Robert Selby is still a relatively young man, but he seems to have grasped this imperative of family stories. His poetry collection The Coming-Down Time, published in 2020, is filled with the kinds of stories that shape and resonate through families. The stories are both large, like those of war, and small, like the commute to and from work that ends with a joyful sense of freedom.
Selby divides the collection into three parts. “East of Ipswich” contains 20 poems largely about the Great War (1914-1918). “Shadows on the Barley” are more contemporary and perhaps personal poems, but with a sprinkling of war influences as well. “Chevening,” 12 linked poems bearing only roman numerals for titles, returns to war-related themes (Chevening is the name of the official residence of the British Foreign Secretary in Kent).
The poems in all three sections tell almost ballad-like stories. You sense the stories are personal, even if separated by a century or more from the Great War. These seem like family stories, passed down through generations — stories of soldiers walking through the destroyed villages of Flanders, the young men who go to war and don’t return, the regimental photograph. Aside from war, Selby writes of a funeral service; three moons of the planet Jupiter; a Land Girls story during the war; a visit to Brunswick, Maine; and a daily commute by train entitled “Shadows on the Barley.”
Shadows on the Barley
When our train goes over the river
sending all the bridge bats aquiver
into the pink evening;
when the people’s shadow on the barley
is not wanting for company
and the castle turret is gleaming,
it’s time for that part of the day,
a few hours at least, that we can say
are ours. The train slows down
into the freedom beyond the tunnel,
into the redbrick commuter town
where we can peel off our office flannel,
excited like kids home from school,
flinging windows wide, excitable
for the kettle’s click, the shower,
for the can’s nozzle in every flower,
then you, in your PJs already,
post-shower bob a glorious melee,
feet up on the kitchen table reading
the paper you didn’t get to
on the morning train because, again,
we had slumped together in sleep,
in a jerking, dribbling heap,
dreaming of shadows on the barley.
Selby received a doctorate from Royal Holloway, University of London, for his study on the life and work of the Scottish poet Mick Imlah, who died in 2009 at age 52. He’s co-edited a collection of Imlah’s poetry. His poems have been published in The Times Literary Supplement, The Guardian, New Statesman, Oxford Poetry, and other publications. He works as a freelance writer and serves as editor of the poetry journal Wild Court. Selby lives in Kent in England.
Selby’s poems are plainly written to the eye and plainly spoken to the heart. And they go directly to the heart. You can imagine sitting near a fireplace with other family members while someone — a grandfather, perhaps — tells stories of the war, stories about family members and family friends, those who didn’t survive and those who did.
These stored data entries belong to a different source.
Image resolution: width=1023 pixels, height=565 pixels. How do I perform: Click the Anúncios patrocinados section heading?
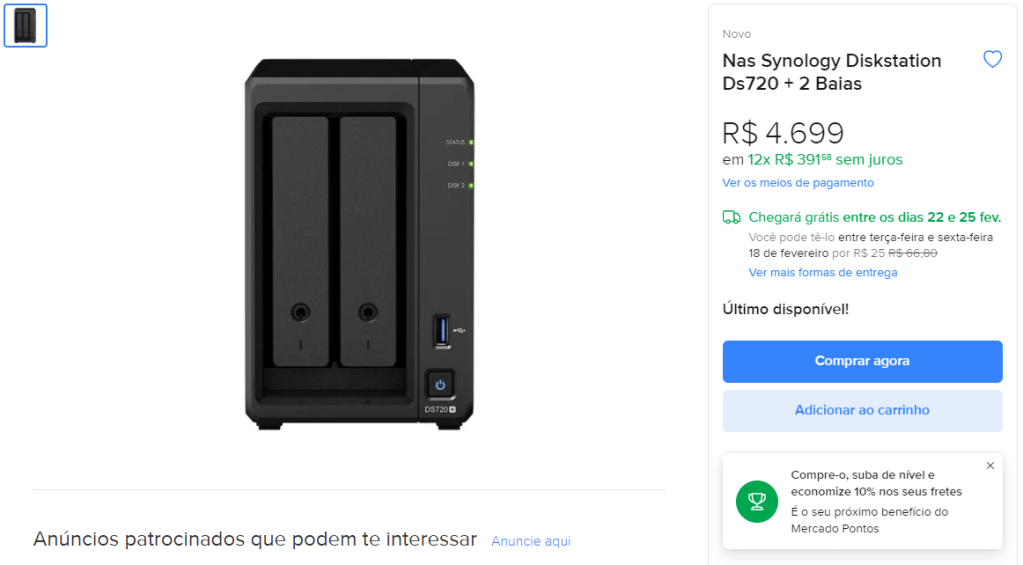[255, 540]
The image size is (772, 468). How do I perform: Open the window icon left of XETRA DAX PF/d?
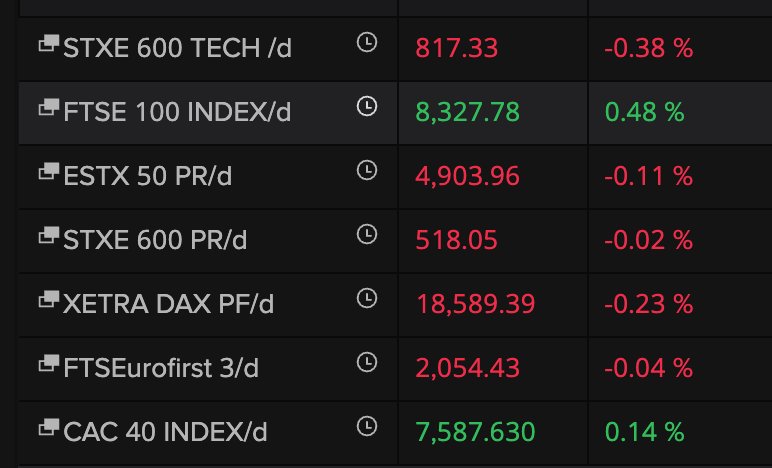pyautogui.click(x=49, y=299)
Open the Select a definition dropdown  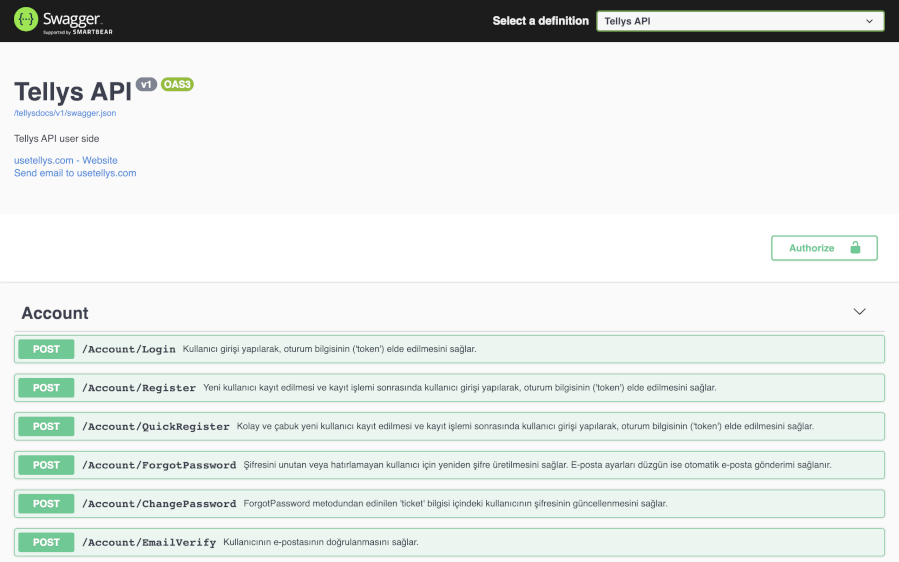(739, 21)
And those who did survive have a special responsibility: to pass down the stories so that no one is forgotten.
Robert Selby reads three of his poems
Photo by Bernard Spragg, Creative Commons, via Flickr. Post by Glynn Young.
How to Read a Poem uses images like the mouse, the hive, the switch (from the Billy Collins poem)—to guide readers into new ways of understanding poems. Anthology included.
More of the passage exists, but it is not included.